|Chapter 1: Observing the Armies on the Battlefield of Kurukṣetra|
Bhaktivedanta VedaBase: Bhagavad-gītā As It Is 1.30
na ca śaknomy avasthātuḿ
bhramatīva ca me manaḥ
nimittāni ca paśyāmi
na — nor; ca — also; śaknomi — am I able; avasthātum — to stay; bhramati — forgetting; iva — as; ca — and; me — my; manaḥ — mind; nimittāni — causes; ca — also; paśyāmi — I see; viparītāni — just the opposite; keśava — O killer of the demon Keśī (Kṛṣṇa).
I am now unable to stand here any longer. I am forgetting myself, and my mind is reeling. I see only causes of misfortune, O Kṛṣṇa, killer of the Keśī demon.

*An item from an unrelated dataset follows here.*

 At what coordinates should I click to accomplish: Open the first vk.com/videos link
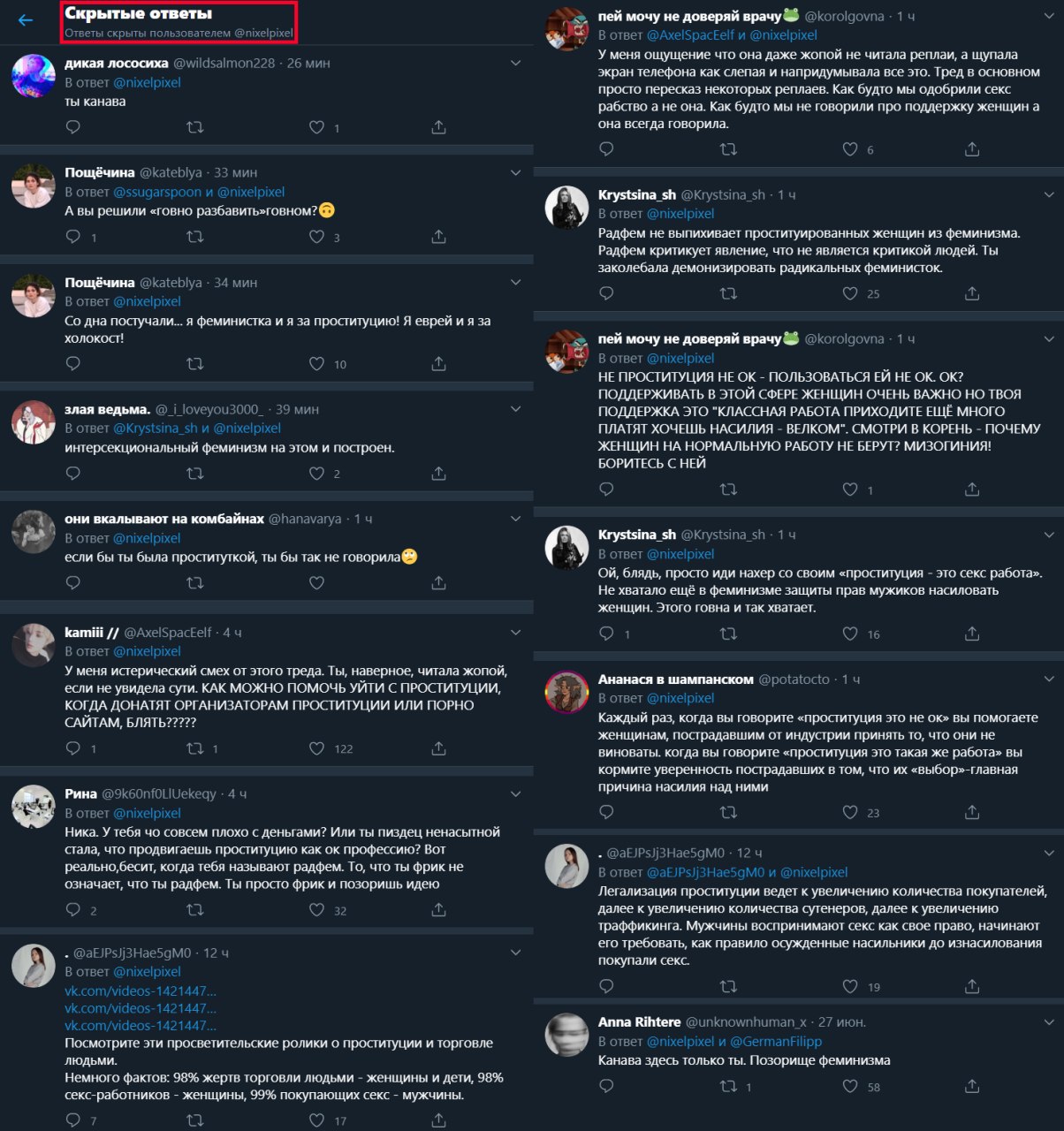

Due to his impatience, Arjuna was unable to stay on the battlefield, and he was forgetting himself on account of this weakness of his mind. Excessive attachment for material things puts a man in such a bewildering condition of existence. Bhayaḿ dvitīyābhiniveśataḥ syāt (Bhāg. 11.2.37): such fearfulness and loss of mental equilibrium take place in persons who are too affected by material conditions. Arjuna envisioned only painful reverses in the battlefield — he would not be happy even by gaining victory over the foe. The words nimittāni viparītāni are significant. When a man sees only frustration in his expectations, he thinks, "Why am I here?" Everyone is interested in himself and his own welfare. No one is interested in the Supreme Self. Arjuna is showing ignorance of his real self-interest by Kṛṣṇa's will. One's real self-interest lies in Viṣṇu, or Kṛṣṇa. The conditioned soul forgets this, and therefore suffers material pains. Arjuna thought that his victory in the battle would only be a cause of lamentation for him.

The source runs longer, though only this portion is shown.